Daniel Kahneman, “Pensieri lenti e veloci“, un libro, una risorsa oggi più che mai fondamentale per comprendere in profondità il rapporto tra mente umana e intelligenza artificiale (AI). 

I pensieri veloci (sistema 1) di cui ci parla Kahneman sono un processo intuitivo e automatico che si attiva per rispondere in modo rapido alle varie questioni che si presentano.

Si contrappone e rapporta ai pensieri lenti (sistema 2) che prevedono un ragionamento, necessitano di più tempo in quanto analitici, permettendo di sondare più sfaccettature della questione.

L’intelligenza artificiale (AI), nel suo modo di elaborare e interagire ha elementi in comune soprattutto con i pensieri veloci (sistema 1). 

Grazie a un lavoro di associazioni, sia l’AI sia i pensieri veloci, elaborano rapidamente informazioni per fornire una risposta velocissima.

Un’altra similitudine è data però dalla facilità di errore.
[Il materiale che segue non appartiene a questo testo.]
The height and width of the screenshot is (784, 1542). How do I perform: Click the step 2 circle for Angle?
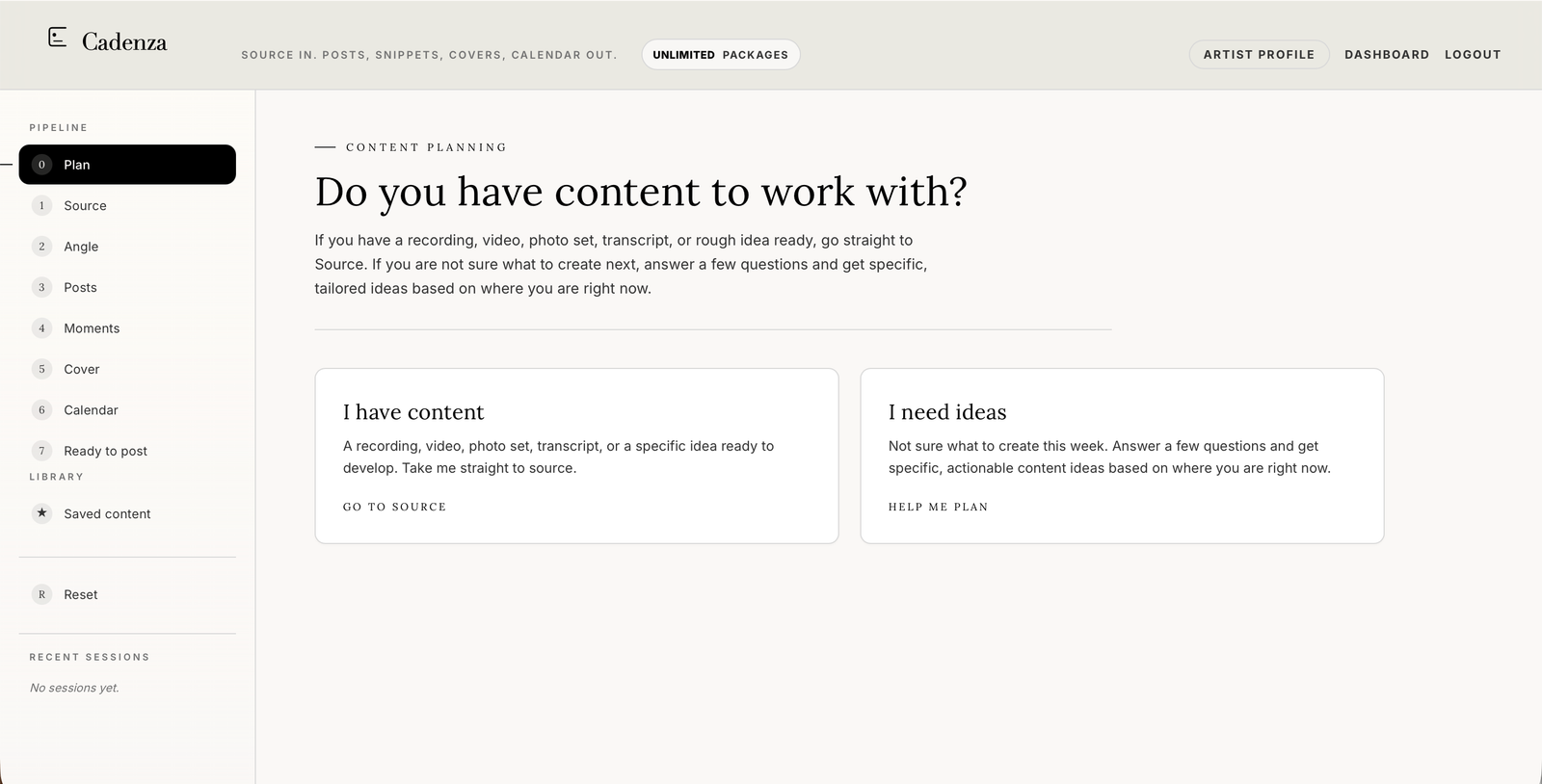41,247
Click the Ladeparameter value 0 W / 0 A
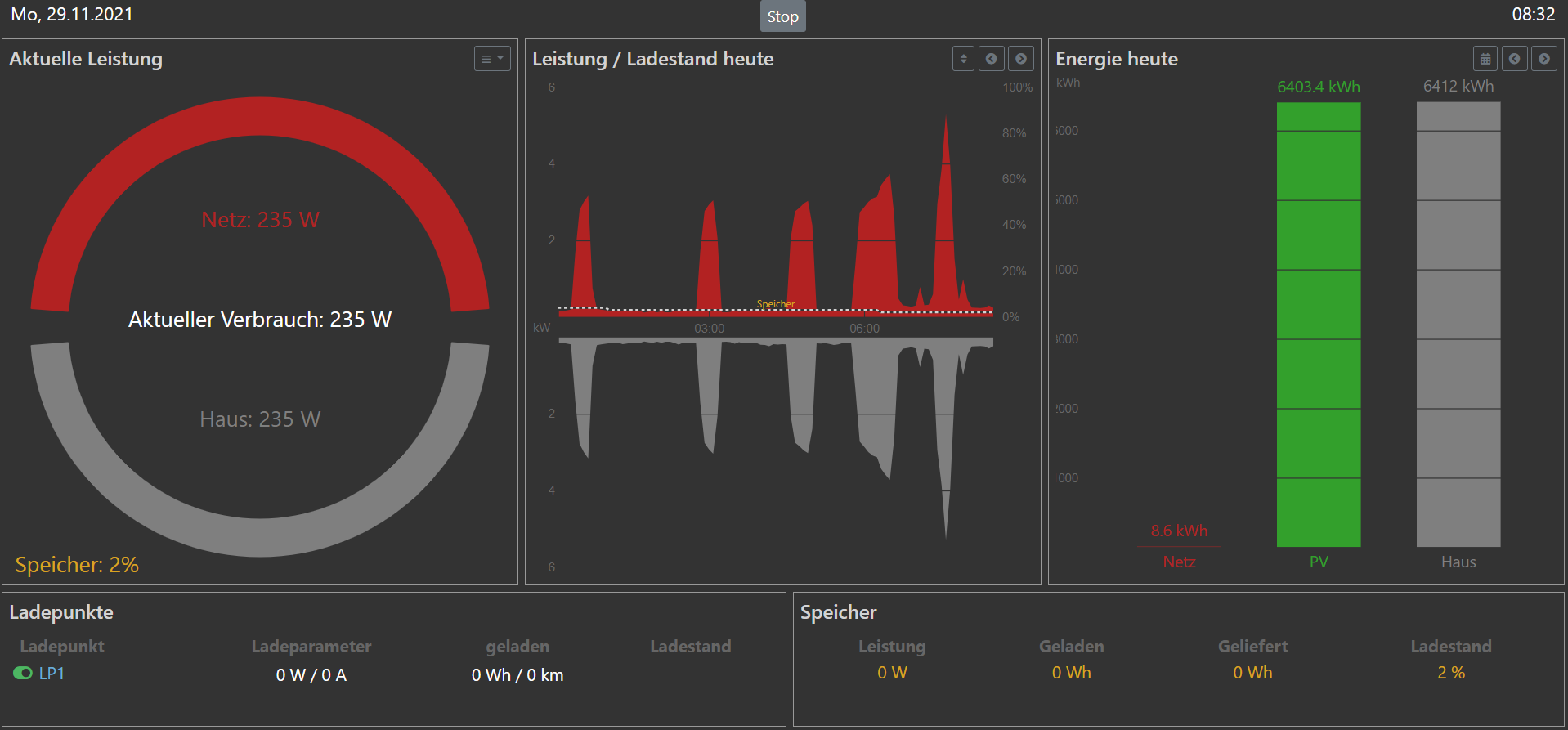1568x730 pixels. (x=311, y=675)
Entrambi i processi, data la velocità di elaborazione, possono essere soggetti ad errori che, tuttavia, riscontriamo molto di meno nei pensieri lenti (sistema 2). 

Ma se ci concentriamo invece sulle differenze possiamo comprendere meglio la peculiarità dell’intelligenza umana in rapporto a quella artificiale.
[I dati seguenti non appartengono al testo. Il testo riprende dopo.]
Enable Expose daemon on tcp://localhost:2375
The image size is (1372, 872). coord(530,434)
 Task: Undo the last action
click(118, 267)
I pensieri veloci (umani), a differenza dell’intelligenza artificiale, risultano essere condizionati dalle emozioni, dagli stati d’animo del momento e dal contesto in cui ci si trova.

Nonostante i tentativi di “umanizzazione“ dell’AI quest’ultima tende, sul piano delle emozioni, a rimanere artificiosa ed eccessivamente costruita. 

L’AI può riconoscere le emozioni ma non prova emozioni.

Ciò è determinante in quanto, almeno ad oggi, l’AI non è caratterizzata dal cosiddetto “fattore umano”. 

Di contro la mente umana rimane invece esposta a condizionamenti emotivi.

Questo aspetto, da una parte se rimane inconsapevole rischia di diventare limitante e condizionante nelle scelte.

Dall’altro lato però connota la decisone umana di un fattore umano imprescindibile: quello delle emozioni.

Se lavoriamo in termini di consapevolezza quindi questo elemento diventa un timone che orienta nell’esperienza della vita in un modo ad oggi insostituibile.

Di questi tempi sempre di più è fondamentale comprendere limiti e potenzialità di un cambiamento radicale.